• [EXERCISE DESCRIPTION]:
Where the records below show a line containing "Digital Marketing (161, 2291)", start copying; end with the line containing "Graphic Designing (163, 2307)", and copy it too.

• [SUPPLIED MATERIAL]:
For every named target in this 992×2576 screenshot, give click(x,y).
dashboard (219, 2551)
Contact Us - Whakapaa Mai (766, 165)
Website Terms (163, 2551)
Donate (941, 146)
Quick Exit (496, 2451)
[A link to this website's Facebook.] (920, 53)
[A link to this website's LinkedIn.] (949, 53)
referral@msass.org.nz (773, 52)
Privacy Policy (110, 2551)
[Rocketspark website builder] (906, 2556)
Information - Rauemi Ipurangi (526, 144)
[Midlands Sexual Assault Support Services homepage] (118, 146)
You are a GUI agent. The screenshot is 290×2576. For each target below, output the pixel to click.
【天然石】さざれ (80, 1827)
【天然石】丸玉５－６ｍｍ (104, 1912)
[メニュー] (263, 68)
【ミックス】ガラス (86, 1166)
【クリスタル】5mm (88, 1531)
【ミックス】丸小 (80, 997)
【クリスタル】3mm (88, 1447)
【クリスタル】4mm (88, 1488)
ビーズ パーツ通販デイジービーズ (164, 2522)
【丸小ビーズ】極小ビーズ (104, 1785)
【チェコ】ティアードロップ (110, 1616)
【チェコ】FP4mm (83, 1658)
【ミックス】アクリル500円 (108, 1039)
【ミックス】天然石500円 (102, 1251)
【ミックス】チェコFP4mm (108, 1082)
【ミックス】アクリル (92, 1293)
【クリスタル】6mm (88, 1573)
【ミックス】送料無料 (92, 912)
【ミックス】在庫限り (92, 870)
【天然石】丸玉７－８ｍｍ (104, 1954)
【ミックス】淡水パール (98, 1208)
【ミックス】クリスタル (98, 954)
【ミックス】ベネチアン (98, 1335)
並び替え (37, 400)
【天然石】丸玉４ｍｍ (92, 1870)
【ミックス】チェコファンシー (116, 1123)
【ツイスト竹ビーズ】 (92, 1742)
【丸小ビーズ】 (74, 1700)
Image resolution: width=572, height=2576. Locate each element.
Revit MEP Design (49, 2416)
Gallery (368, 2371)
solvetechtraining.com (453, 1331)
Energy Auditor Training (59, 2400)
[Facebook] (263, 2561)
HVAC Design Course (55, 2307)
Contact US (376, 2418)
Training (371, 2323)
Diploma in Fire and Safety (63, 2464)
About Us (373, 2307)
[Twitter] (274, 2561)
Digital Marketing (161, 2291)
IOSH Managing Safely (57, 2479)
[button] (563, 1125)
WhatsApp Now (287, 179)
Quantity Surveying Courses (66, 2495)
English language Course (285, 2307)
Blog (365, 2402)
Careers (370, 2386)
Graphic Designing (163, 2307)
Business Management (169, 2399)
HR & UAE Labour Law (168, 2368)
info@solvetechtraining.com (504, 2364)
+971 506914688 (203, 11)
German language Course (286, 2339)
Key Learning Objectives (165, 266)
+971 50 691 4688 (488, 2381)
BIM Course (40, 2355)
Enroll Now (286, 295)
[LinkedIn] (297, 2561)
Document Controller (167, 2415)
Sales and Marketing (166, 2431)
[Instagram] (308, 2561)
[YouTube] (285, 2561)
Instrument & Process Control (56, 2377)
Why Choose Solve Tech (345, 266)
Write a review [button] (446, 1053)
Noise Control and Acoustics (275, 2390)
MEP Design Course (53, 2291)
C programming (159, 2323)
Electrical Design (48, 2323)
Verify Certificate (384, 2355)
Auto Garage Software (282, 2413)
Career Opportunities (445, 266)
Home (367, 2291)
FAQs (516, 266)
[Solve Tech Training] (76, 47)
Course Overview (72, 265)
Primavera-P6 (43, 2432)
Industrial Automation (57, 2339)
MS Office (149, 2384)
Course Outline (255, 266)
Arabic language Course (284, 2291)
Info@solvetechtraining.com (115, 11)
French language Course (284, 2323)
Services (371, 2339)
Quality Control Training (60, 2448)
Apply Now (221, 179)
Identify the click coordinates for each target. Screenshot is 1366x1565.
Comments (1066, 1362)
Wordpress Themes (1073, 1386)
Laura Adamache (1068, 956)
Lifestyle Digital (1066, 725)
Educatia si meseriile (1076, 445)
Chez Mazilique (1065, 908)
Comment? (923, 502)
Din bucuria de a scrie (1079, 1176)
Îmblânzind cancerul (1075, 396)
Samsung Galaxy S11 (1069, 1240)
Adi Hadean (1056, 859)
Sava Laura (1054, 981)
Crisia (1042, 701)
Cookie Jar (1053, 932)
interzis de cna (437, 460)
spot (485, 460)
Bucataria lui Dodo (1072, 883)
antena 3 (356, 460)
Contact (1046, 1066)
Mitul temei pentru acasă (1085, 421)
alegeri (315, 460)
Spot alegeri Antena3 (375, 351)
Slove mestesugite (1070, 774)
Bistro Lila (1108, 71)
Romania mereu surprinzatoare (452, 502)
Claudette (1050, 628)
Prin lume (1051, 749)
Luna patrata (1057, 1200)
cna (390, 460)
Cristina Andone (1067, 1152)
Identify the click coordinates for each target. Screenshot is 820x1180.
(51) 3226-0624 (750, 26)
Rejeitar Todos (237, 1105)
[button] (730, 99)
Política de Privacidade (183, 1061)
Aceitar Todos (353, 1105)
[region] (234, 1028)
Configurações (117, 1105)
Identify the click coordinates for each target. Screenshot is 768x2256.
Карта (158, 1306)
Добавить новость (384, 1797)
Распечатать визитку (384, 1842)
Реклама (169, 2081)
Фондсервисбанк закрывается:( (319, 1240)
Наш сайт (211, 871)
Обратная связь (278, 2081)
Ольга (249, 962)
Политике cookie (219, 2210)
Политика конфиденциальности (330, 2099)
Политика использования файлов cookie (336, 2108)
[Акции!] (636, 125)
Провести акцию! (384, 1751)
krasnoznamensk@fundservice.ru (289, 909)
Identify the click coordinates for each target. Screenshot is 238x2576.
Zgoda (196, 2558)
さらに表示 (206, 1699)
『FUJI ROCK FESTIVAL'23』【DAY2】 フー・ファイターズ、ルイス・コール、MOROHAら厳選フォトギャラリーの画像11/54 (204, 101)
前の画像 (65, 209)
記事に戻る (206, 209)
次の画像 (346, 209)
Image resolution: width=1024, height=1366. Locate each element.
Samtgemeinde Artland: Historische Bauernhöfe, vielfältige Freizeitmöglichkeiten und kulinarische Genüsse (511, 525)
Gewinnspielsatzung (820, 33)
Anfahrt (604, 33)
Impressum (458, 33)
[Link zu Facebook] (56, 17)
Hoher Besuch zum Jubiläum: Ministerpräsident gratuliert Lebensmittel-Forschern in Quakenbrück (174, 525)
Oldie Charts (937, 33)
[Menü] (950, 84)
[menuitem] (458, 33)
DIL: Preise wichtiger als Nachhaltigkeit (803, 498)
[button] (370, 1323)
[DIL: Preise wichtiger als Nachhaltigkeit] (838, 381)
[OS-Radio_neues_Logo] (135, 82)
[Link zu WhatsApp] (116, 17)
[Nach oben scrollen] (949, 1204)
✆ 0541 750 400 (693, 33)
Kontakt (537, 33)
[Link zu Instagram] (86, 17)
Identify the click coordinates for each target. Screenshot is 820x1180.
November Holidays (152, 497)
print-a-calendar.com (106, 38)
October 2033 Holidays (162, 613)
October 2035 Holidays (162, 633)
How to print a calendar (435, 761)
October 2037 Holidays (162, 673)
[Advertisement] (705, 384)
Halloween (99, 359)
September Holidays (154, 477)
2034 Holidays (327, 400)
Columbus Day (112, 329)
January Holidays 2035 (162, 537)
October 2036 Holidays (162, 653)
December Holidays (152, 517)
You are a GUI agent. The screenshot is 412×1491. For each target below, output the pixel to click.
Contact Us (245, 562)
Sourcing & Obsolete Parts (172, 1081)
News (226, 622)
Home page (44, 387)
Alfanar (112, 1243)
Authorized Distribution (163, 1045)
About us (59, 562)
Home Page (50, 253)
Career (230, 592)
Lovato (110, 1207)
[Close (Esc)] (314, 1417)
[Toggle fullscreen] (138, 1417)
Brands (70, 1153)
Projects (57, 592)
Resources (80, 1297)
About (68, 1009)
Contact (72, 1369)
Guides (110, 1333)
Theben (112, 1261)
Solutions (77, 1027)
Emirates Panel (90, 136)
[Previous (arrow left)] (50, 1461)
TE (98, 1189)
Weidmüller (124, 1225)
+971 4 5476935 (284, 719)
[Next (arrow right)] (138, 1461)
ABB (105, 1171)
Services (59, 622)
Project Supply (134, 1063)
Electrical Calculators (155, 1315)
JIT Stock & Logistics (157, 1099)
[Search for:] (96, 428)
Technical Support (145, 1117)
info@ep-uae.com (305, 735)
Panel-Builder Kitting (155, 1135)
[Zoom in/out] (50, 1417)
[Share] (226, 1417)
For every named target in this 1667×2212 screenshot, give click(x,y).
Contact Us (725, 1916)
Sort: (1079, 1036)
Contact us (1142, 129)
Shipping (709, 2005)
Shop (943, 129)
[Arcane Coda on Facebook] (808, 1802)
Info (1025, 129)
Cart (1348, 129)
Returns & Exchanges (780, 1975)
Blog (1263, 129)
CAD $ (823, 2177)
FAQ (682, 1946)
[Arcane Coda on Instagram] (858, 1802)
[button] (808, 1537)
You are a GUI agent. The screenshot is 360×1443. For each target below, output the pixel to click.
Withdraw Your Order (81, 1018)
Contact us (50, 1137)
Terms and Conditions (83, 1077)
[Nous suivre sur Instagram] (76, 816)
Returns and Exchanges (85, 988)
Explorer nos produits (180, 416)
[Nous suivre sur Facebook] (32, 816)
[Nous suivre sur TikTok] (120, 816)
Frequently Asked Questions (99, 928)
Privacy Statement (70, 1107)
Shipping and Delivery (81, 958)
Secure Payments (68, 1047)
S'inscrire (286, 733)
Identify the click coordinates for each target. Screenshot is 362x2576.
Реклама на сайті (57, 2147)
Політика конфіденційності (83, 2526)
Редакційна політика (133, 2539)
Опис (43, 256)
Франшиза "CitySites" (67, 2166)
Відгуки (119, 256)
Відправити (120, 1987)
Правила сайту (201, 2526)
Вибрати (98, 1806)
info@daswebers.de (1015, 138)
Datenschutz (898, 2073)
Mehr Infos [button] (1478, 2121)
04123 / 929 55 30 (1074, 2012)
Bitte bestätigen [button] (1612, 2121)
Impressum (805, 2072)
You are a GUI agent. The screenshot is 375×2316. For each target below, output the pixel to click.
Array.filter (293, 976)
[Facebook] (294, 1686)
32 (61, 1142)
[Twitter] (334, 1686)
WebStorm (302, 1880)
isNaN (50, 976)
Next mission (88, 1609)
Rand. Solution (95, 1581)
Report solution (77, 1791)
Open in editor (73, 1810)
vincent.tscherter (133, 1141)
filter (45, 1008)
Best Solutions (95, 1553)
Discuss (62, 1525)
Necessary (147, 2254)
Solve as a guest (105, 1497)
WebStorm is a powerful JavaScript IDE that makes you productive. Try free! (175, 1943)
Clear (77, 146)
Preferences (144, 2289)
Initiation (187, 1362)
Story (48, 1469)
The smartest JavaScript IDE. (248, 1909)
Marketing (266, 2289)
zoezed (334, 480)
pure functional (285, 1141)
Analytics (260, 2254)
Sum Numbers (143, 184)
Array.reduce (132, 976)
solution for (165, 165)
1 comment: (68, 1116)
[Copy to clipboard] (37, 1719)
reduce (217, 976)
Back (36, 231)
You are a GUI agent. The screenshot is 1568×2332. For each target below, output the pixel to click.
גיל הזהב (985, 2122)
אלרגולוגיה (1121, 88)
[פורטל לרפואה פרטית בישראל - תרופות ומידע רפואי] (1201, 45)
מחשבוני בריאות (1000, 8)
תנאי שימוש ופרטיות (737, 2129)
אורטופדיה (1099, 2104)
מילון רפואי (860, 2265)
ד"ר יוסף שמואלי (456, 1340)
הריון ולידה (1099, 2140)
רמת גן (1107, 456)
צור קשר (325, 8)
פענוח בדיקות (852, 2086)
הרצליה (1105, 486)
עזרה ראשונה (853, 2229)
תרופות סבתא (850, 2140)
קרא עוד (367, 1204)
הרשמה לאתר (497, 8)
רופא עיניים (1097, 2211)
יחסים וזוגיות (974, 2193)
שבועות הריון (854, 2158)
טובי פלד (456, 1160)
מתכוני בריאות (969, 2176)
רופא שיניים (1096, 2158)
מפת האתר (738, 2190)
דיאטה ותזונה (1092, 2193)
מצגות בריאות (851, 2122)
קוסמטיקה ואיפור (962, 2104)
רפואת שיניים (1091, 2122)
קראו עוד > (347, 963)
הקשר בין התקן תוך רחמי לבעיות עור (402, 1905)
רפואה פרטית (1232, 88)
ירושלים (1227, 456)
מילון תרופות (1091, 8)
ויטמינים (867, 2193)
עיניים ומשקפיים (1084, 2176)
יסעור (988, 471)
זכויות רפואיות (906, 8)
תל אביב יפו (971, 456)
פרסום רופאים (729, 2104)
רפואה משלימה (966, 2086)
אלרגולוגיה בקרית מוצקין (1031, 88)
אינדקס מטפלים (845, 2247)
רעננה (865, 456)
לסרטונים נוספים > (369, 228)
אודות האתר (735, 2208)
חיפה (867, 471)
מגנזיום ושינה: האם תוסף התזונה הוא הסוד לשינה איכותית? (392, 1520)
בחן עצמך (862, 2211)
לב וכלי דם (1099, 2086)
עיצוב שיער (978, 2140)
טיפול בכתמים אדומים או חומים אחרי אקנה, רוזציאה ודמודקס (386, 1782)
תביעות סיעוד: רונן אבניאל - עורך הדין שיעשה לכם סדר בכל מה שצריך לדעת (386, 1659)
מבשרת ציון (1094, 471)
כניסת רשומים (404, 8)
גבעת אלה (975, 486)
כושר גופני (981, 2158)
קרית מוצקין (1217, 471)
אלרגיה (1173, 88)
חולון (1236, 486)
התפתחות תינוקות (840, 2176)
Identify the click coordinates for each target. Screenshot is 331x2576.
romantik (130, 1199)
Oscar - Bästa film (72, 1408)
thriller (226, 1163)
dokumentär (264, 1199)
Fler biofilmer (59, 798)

• [RESULT FOR THIS TASK]:
Digital Marketing (161, 2291)
IOSH Managing Safely (57, 2479)
[button] (563, 1125)
WhatsApp Now (287, 179)
Quantity Surveying Courses (66, 2495)
English language Course (285, 2307)
Blog (365, 2402)
Careers (370, 2386)
Graphic Designing (163, 2307)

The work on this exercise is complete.